More than 500 people have also been injured in the street riots in the northern city of Kaduna over the past two days (November 20-21), where enraged youths have torched churches and mosques.
One local resident Bello Yawa, who lost two of his sons during Friday morning's (November 22) attack by Muslims said the police urged them to leave. Many have since walked into local police stations fearing for their lives.
On Thursday (November 21) Muslims attacked a Christian church leaving rubble and bodies behind them.
"If the government does not take any action when Muslims are offended then they are justified to take whatever action they see fit," said one local resident.
The violence, sparked by a newspaper article suggesting the Prophet Mohammad would probably have married one of the Miss World beauty queens, resembled massive sectarian bloodletting in the region two years ago that killed thousands.
The bloody mayhem then stemmed from non-Muslim opposition to plans to introduce Islamic sharia law in Kaduna state in the predominantly Muslim north, but this time Muslim fury has been touched off by the Miss World pageant set for December 7.
Nigeria won the right to stage the contest after Nigerian Agbani Darego won the last event in South Africa.
Residents of Kaduna, a city scarred by burned out buildings and with overturned cars littering its streets, said sporadic shooting could be heard on Friday morning as soldiers and police battled rioters despite a 24-hour curfew.
Kaduna residents said Muslims were accusing authorities of trying to bar them from Friday prayers with the curfew.
Red Cross spokesman Patrick Bawa said 521 injured people had been evacuated to Kaduna hospitals by Thursday night.
The riots erupted on Wednesday (November 20) when rampaging Muslim youths burned the Kaduna offices of the independent Lagos-based daily This Day, whose November 16 article sparked the violence.
The unrest quickly turned into a general protest against Miss World contest, to be held in Abuja.

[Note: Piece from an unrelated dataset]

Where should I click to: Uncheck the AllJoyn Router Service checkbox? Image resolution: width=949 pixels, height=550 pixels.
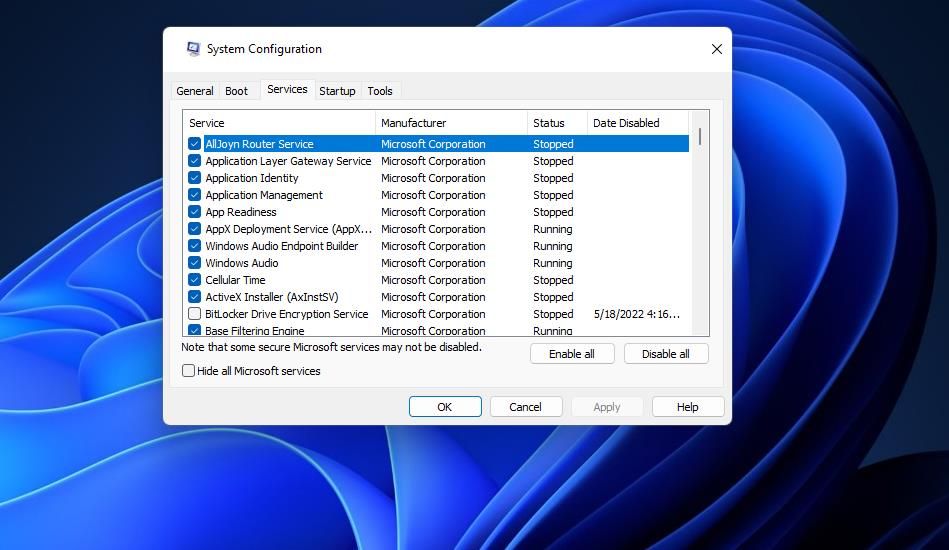195,144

After the shooting on Friday morning in Kaduna, the streets of the city of four million people were teeming by midday. Residents said they were defying the curfew in anger at the local governor.

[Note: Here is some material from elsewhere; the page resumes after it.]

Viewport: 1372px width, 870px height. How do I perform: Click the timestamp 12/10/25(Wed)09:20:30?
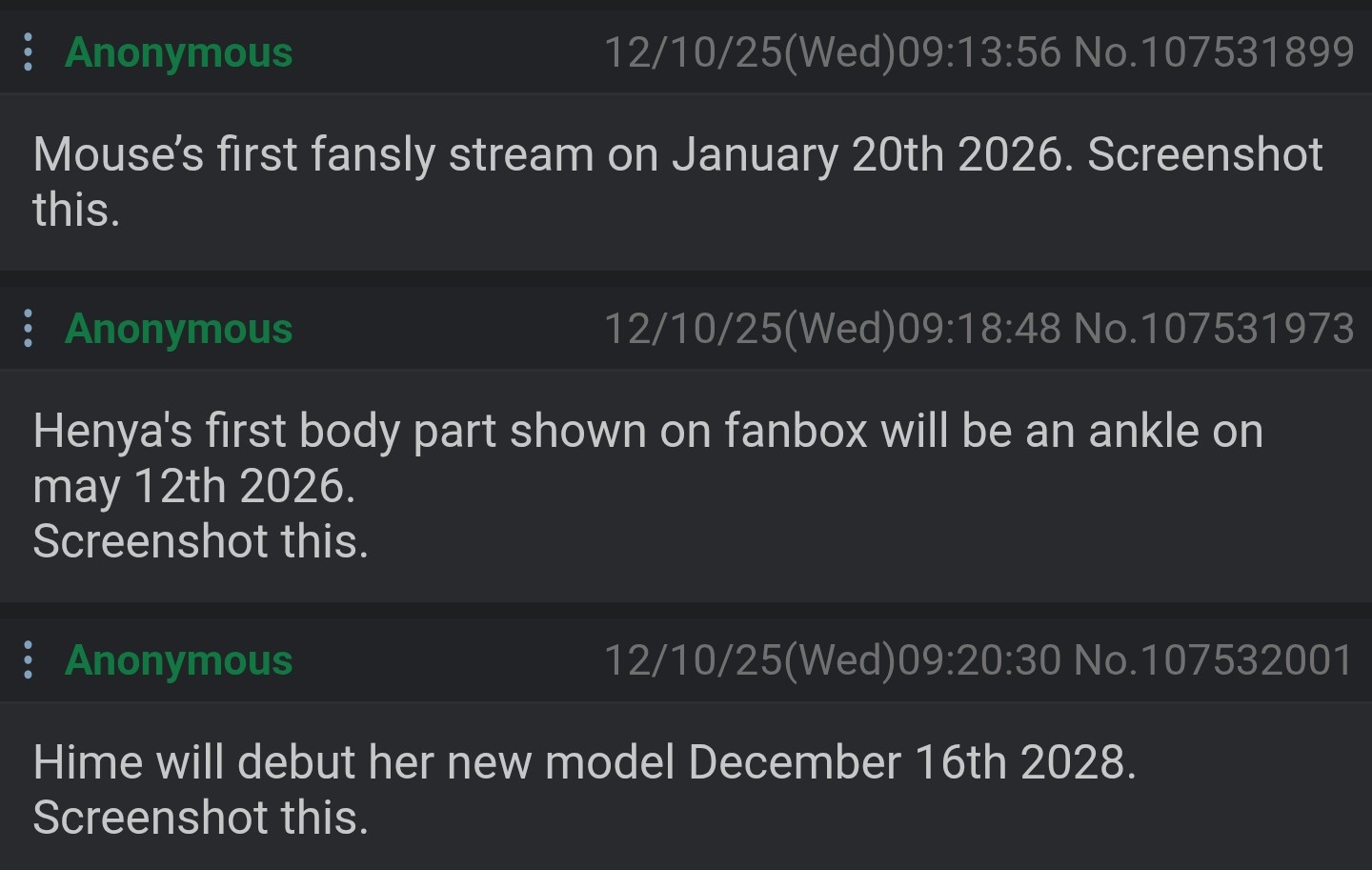click(833, 658)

Witnesses said angry youths tore down the re-election campaign posters of Governor Ahmed Makarfi, a political ally of President Olusegun Obasanjo.
Soldiers and police have been put on the alert in northern Nigeria's biggest city of Kano, just north of Kaduna.
Relations between the Muslim majority and a significant and assertive Christian minority in Kaduna state have always been tense.
More than 90 Miss World contestants, who arrived in Nigeria on November 10 despite raging controversy around this year's pageant, were confined to their hotel in Abuja on Friday.
Pageant organisers have insisted the event will go ahead.